Investigado atuava no setor de custódia da carceragem da PF em Curitiba em 2014

Sede da Polícia Federal no Espírito Santo
Sede da Polícia Federal no Espírito Santo Foto: Marcos Fernandez/Arquivo

Um guarda municipal é acusado de ter entregado um aparelho celular a presos da Operação Lava-Jato, como o ex-diretor da Petrobras Paulo Roberto da Costa e o doleiro Alberto Youssef, dentro da carceragem da Polícia Federal (PF) em Curitiba entre 24 de maio de 22 de junho de 2014.

O juiz Alessandro Rafael Bertollo de Alexandre, da 14ª Vara Federal do município, aceitou, na primeira quinzena do mês, a denúncia contra Júlio Cesar Benitez por crime contra a administração da Justiça. Cedido pela Guarda Municipal à PF no período, Benitez atuava no setor de custódia dos presos da Superitendência da PF, local onde costumam ficar os delatores da Lava-Jato.

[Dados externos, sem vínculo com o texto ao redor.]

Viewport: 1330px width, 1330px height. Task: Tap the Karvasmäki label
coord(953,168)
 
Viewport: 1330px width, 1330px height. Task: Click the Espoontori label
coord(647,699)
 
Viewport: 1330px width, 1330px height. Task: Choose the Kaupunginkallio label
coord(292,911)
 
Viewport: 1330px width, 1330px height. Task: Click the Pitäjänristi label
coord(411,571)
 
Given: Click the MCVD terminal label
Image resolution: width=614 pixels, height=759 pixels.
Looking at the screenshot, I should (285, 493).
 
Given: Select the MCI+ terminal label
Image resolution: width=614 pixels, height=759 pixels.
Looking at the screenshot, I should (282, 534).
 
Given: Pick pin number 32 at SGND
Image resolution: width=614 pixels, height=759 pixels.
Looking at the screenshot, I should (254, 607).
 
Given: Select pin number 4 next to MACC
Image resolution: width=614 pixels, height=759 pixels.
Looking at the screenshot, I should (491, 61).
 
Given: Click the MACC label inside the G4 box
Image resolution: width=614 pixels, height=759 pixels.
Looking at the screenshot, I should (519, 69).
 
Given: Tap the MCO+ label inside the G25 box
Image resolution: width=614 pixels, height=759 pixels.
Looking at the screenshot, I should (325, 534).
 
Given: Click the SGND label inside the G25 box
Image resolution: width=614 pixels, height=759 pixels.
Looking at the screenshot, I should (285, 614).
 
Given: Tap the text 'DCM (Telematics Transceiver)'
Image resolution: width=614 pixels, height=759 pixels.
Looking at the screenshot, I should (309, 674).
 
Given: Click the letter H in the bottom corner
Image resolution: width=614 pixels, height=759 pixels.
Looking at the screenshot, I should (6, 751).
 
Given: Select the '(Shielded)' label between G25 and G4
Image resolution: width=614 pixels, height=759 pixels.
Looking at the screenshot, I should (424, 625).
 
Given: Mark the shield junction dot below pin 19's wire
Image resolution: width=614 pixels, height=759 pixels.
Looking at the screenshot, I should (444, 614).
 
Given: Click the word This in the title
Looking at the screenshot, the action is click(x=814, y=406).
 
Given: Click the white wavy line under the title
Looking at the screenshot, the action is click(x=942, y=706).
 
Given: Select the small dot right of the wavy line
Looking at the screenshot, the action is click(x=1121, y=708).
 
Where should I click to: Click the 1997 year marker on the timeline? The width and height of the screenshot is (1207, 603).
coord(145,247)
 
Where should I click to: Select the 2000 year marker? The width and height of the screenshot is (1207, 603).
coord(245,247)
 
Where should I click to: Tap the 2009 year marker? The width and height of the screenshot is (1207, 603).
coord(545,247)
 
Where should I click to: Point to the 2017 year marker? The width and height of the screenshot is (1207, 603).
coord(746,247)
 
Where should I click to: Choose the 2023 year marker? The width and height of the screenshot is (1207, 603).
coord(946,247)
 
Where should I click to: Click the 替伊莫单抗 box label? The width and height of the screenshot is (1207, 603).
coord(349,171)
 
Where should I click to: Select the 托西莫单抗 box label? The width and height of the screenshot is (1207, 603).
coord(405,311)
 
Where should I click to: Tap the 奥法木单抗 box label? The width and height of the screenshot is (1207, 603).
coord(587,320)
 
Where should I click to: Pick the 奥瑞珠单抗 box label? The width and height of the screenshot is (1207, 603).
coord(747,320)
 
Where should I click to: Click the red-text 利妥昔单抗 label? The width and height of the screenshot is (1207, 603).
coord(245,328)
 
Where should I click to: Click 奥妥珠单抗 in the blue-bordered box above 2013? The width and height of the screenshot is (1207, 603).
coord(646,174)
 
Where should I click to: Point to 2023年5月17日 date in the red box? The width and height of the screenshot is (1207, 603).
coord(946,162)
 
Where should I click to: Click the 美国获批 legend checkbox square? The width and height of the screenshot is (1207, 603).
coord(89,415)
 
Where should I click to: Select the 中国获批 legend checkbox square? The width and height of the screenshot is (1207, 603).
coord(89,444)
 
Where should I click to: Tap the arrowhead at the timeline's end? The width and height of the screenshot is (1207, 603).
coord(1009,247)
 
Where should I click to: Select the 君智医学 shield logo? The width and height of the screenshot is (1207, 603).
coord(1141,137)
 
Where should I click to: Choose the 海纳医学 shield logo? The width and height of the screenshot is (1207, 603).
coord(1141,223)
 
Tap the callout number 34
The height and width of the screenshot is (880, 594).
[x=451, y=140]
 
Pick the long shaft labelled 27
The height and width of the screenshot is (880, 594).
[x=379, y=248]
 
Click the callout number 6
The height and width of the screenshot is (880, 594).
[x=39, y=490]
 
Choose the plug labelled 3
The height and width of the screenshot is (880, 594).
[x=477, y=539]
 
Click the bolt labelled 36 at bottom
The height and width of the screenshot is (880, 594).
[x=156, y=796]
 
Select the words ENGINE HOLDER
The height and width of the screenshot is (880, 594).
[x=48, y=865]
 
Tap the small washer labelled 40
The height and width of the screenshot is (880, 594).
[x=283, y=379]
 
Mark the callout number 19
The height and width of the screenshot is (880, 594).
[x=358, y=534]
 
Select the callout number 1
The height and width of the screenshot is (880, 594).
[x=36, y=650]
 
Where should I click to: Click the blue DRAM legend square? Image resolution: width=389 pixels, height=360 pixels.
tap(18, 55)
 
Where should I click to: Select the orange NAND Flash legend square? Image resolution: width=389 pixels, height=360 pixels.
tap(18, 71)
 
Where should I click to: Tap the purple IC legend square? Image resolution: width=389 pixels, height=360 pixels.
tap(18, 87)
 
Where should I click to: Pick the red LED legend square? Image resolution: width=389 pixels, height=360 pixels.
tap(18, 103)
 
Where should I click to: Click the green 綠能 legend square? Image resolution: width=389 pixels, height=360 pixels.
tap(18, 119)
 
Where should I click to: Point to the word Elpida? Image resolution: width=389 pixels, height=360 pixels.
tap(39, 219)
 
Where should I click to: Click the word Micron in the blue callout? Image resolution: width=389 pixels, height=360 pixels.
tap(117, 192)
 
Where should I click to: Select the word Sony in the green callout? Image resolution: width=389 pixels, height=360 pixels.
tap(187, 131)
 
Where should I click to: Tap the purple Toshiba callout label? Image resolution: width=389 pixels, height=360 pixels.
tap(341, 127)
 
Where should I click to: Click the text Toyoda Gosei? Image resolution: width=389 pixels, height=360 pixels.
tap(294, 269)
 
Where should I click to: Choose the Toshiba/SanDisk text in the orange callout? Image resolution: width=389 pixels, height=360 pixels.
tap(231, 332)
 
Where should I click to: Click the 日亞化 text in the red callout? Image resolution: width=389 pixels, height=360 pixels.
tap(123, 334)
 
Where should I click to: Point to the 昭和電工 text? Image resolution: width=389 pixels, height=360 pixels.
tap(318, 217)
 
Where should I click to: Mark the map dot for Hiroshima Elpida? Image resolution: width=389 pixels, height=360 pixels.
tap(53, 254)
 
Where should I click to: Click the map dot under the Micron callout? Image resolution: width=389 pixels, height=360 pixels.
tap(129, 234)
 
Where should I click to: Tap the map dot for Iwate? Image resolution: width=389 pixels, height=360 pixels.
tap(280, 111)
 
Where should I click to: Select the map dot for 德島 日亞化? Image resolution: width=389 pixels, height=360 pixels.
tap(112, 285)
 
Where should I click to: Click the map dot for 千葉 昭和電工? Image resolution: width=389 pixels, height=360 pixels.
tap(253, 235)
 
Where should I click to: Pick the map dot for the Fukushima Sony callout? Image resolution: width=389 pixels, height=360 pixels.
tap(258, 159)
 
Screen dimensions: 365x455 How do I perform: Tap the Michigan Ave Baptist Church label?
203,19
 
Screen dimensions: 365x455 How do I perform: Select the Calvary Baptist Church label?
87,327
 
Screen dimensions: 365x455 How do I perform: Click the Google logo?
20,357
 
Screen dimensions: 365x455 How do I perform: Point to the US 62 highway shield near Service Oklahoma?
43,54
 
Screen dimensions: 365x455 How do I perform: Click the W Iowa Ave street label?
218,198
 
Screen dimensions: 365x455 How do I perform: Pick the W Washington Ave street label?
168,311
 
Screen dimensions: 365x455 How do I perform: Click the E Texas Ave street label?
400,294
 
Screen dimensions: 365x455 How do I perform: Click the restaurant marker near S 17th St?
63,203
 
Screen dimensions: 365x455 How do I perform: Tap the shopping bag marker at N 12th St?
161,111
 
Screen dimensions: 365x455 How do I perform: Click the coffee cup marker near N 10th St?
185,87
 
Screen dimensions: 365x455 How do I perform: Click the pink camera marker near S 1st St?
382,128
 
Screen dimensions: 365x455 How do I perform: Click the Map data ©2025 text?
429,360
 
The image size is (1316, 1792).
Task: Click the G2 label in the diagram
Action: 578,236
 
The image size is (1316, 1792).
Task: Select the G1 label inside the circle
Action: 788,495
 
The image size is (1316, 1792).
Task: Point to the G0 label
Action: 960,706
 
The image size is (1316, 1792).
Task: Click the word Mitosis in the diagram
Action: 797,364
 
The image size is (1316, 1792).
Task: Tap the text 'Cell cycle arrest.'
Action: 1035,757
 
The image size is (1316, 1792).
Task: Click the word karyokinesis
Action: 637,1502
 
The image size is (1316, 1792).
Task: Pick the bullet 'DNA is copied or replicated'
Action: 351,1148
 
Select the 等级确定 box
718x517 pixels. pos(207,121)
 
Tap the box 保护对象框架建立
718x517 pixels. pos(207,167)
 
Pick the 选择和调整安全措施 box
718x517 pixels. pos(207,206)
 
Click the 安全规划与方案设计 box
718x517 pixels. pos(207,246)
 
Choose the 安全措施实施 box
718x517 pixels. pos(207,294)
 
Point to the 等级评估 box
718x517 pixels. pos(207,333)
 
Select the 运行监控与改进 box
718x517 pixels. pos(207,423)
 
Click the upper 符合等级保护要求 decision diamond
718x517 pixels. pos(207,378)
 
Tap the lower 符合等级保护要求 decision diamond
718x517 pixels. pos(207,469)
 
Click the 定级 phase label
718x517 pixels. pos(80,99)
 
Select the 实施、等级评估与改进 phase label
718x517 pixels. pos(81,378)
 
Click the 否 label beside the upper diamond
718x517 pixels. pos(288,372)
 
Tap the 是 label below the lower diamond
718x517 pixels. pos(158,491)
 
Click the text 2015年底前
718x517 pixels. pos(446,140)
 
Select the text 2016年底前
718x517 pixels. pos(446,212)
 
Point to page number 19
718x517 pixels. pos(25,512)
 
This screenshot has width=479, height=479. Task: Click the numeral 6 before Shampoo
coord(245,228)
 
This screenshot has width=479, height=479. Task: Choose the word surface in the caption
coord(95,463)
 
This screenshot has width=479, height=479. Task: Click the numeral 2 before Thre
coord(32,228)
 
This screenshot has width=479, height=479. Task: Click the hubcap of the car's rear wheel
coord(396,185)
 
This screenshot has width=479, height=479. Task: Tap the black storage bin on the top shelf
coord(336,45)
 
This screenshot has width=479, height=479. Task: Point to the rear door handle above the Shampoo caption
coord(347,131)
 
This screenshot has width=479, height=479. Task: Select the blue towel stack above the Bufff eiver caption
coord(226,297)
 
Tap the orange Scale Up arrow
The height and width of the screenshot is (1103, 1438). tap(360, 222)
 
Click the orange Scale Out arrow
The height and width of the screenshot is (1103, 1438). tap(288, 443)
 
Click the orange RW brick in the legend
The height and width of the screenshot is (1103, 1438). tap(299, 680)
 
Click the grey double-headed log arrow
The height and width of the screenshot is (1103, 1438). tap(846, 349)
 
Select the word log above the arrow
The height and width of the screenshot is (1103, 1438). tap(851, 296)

O guarda é acusado de ter ingressado na carceragem com um aparelho celular e cedido o eletrônico a alguns presos para que pudessem efetuar ligações. Para testar o sinal, num primeiro momento, Benitez ligou para o telefone fixo de sua própria residência.

Além de Youssef e Costa, outros investigados que tiveram acesso ao aparelho seriam o operador de câmbio Luccas Pace Júnior, o advogado Carlos Alberto Pereira da Costa e o doleiro Raul Henrique Srour. As chamadas eram realizadas pela manhã, durante a noite e aos finais de semana.

— Ele não levou o aparelho para dentro da carceragem, o celular já estava dentro do sistema e pertencia a outro preso. Ele acabou cedendo o aparelho para que as pessoas ligassem para advogados e parentes, era o acordo, sem nada que envolvesse processos por fora. Foram conversas banais entre os presos e as famílias — afirmou o advogado Omar Elias Geha, responsável pela defesa de Benitez, ao GLOBO.

A defesa argumenta que “não houve crime” pois, na condição de guarda municipal, Benitez nunca foi capacitado para ser agente penitenciário. O advogado também afirmou que o cliente teria ficado “confuso” com os privilégios concedidos aos delatores dentro da carceragem — ele apontou que alguns presos teriam utilizado telefones fixos dentro da Superitendência para efetuar outras ligações.

— Não houve dolo nenhum porque ele não sabia o que podia e o que não podia. Ele nem deveria estar lá, não era função dele — disse.

Em 2014, Benitez teve o nome envolvido em outro episódio dentro da carceragem da PF em Curitiba. Enquanto conduzia a doleira Nelma Kodama para a cela, sofreu de um princípio de infarto e precisou ser socorrido pela antiga parceira de Youssef. Ela fez massagem torácica, respiração boca a boca e buscou auxílio com um médico que também estava preso no local até que outros policiais levassem Benitez a um hospital.